**Description of the task**
Set the records down again. Match every line exactly.

Stored items:
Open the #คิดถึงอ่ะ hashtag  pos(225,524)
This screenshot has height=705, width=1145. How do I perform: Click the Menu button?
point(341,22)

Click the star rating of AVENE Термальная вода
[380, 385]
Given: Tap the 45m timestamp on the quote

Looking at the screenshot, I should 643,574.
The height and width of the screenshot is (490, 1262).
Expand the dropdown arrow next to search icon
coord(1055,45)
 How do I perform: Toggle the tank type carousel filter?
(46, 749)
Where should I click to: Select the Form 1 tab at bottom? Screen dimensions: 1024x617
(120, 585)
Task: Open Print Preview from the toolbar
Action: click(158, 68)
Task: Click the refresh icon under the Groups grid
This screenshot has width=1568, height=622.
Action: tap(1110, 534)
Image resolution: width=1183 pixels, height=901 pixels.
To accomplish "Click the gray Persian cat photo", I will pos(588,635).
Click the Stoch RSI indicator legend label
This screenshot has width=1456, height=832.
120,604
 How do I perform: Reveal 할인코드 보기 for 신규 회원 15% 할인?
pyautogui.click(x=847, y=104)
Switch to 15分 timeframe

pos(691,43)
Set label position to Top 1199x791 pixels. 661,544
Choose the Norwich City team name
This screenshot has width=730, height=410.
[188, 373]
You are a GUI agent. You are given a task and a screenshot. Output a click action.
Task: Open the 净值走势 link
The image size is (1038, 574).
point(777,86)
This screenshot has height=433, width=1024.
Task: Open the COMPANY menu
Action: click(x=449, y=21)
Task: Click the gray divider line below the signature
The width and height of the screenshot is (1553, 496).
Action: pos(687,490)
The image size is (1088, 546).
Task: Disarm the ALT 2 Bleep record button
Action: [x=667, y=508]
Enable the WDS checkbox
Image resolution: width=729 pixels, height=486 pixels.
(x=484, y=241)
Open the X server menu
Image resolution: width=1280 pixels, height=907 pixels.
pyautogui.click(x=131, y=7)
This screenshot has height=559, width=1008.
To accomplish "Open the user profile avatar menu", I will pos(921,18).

**Solution for this exercise**
Open the #คิดถึงอ่ะ hashtag  pos(225,524)
This screenshot has height=705, width=1145. How do I perform: Click the Menu button?
point(341,22)

Click the star rating of AVENE Термальная вода
[380, 385]
Given: Tap the 45m timestamp on the quote

Looking at the screenshot, I should 643,574.
The height and width of the screenshot is (490, 1262).
Expand the dropdown arrow next to search icon
coord(1055,45)
 How do I perform: Toggle the tank type carousel filter?
(46, 749)
Where should I click to: Select the Form 1 tab at bottom? Screen dimensions: 1024x617
(120, 585)
Task: Open Print Preview from the toolbar
Action: click(158, 68)
Task: Click the refresh icon under the Groups grid
This screenshot has width=1568, height=622.
Action: tap(1110, 534)
Image resolution: width=1183 pixels, height=901 pixels.
To accomplish "Click the gray Persian cat photo", I will pos(588,635).
Click the Stoch RSI indicator legend label
This screenshot has width=1456, height=832.
120,604
 How do I perform: Reveal 할인코드 보기 for 신규 회원 15% 할인?
pyautogui.click(x=847, y=104)
Switch to 15分 timeframe

pos(691,43)
Set label position to Top 1199x791 pixels. 661,544
Choose the Norwich City team name
This screenshot has width=730, height=410.
[188, 373]
You are a GUI agent. You are given a task and a screenshot. Output a click action.
Task: Open the 净值走势 link
The image size is (1038, 574).
point(777,86)
This screenshot has height=433, width=1024.
Task: Open the COMPANY menu
Action: click(x=449, y=21)
Task: Click the gray divider line below the signature
The width and height of the screenshot is (1553, 496).
Action: pos(687,490)
The image size is (1088, 546).
Task: Disarm the ALT 2 Bleep record button
Action: [x=667, y=508]
Enable the WDS checkbox
Image resolution: width=729 pixels, height=486 pixels.
(x=484, y=241)
Open the X server menu
Image resolution: width=1280 pixels, height=907 pixels.
pyautogui.click(x=131, y=7)
This screenshot has height=559, width=1008.
To accomplish "Open the user profile avatar menu", I will pos(921,18).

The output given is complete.